> **Set of tasks**:
a) Translate this sentence from the Jefferson School history into Spanish: "Jefferson School opened in the fall of 1865 and was indeed the model for white public schools when the General Assembly approved public education in 1869."
b) Resume the Jefferson School history after its final sentence and carry it forward.

> **Exercise passage**:
◇ ◇ ◇ ◇

Monday, July 16, 2007

Jefferson School: The Original Model for Public Education in Virginia

Opening remarks: My name is Blair Hawkins. I live at [address]. I’m here to talk about some of the history of Jefferson School since there’s an important vote on that subject tonight. We should know what we’re trying to preserve. I’d like to read a letter I’ve written to The Daily Progress. The editor Anita Shelburne has not decided whether to print the letter because it’s fact-based. That’s how much power this history has, the power to cause a newspaper to consider a new policy to allow only opinion-based letters. Dear Editor:


The legacy of Jefferson School is every public school in Virginia today.

Your article (“City mindful of preserving legacy” by Seth Rosen. The Daily Progress. Jul. 6, 2007) traces the history to 1894 and says the Jefferson Alumni Association wants to preserve the legacy of the all-black school as a social hub of Vinegar Hill in the 1950s.

The Albemarle Charlottesville Historical Society has published a fuller history at least twice in thirty years. (Albemarle: Jefferson’s County, 1727-1976 by John Hammond Moore. 1976, pages 230-234 in the hardcover edition. And “Learning in the Charlottesville Freedmen’s School: the First Jefferson School” by Gayle M. Schulman. The Magazine of Albemarle County History, Vol. 64, 2006, pages 76-107.)

Both accounts agree on the main facts. Jefferson School opened in the fall of 1865 and was indeed the model for white public schools when the General Assembly approved public education in 1869. Charlottesville’s first public school opened in 1870 on Garrett Street.

In its first year, Jefferson School held classes at the Colored First Baptist Church (organized 1863) at 632 West Main in the 1820s Delevan Hotel/Civil War hospital eventually torn down for the existing 1883 church building.

◇ ◇ ◇ ◇

> **Supplied information**:
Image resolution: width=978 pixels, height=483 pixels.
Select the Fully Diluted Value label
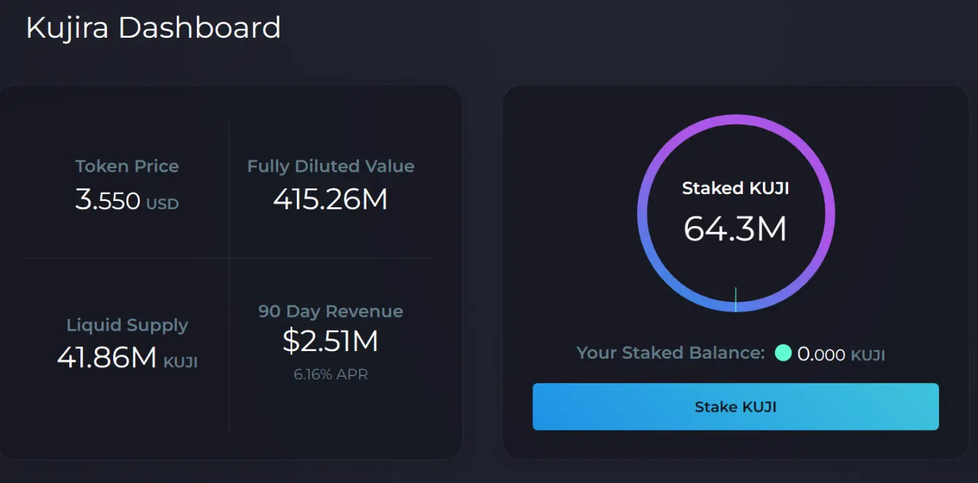(330, 166)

◇ ◇ ◇ ◇

> **Response list**:
a) La Jefferson School abrió en el otoño de 1865 y fue, en efecto, el modelo para las escuelas públicas para blancos cuando la Asamblea General aprobó la educación pública en 1869.

b)
Classes moved to a series of one-room barracks just west at Union Depot when federal troops left in June 1866. A new school was built on this site in 1869. Jefferson School was funded by the New England Freedmen’s Aid Society until 1875, when it became a public school. Benjamin Tonsler was already an alumnus and the fourth principal when the 1894 schoolhouse opened. The first two principals, who also taught full-time, were white women: Anna Gardner 1865-1871, and Philena Carkin, 1871-1875, both from Massachusetts. The 1926 building and later additions survive. The school has been closed since 2002.

I want to preserve the 1950s history and the 1860s history. In the future, we’ll look back on today and wonder why some people found it so difficult to acknowledge the full history of Jefferson School, even while claiming to preserve that same legacy.

Blair Hawkins
July 8, 2007. Charlottesville, Virginia

Letters, The Daily Progress, P.O. Box 9030, Charlottesville, VA 22906

July 12. Editorial Page Editor Anita Shelburne had not decided whether to print the letter because it’s “fact-based.”
July 16. Delivery as speech before Charlottesville City Council. Night of vote to transfer Jefferson School to a private foundation for preservation and redevelopment.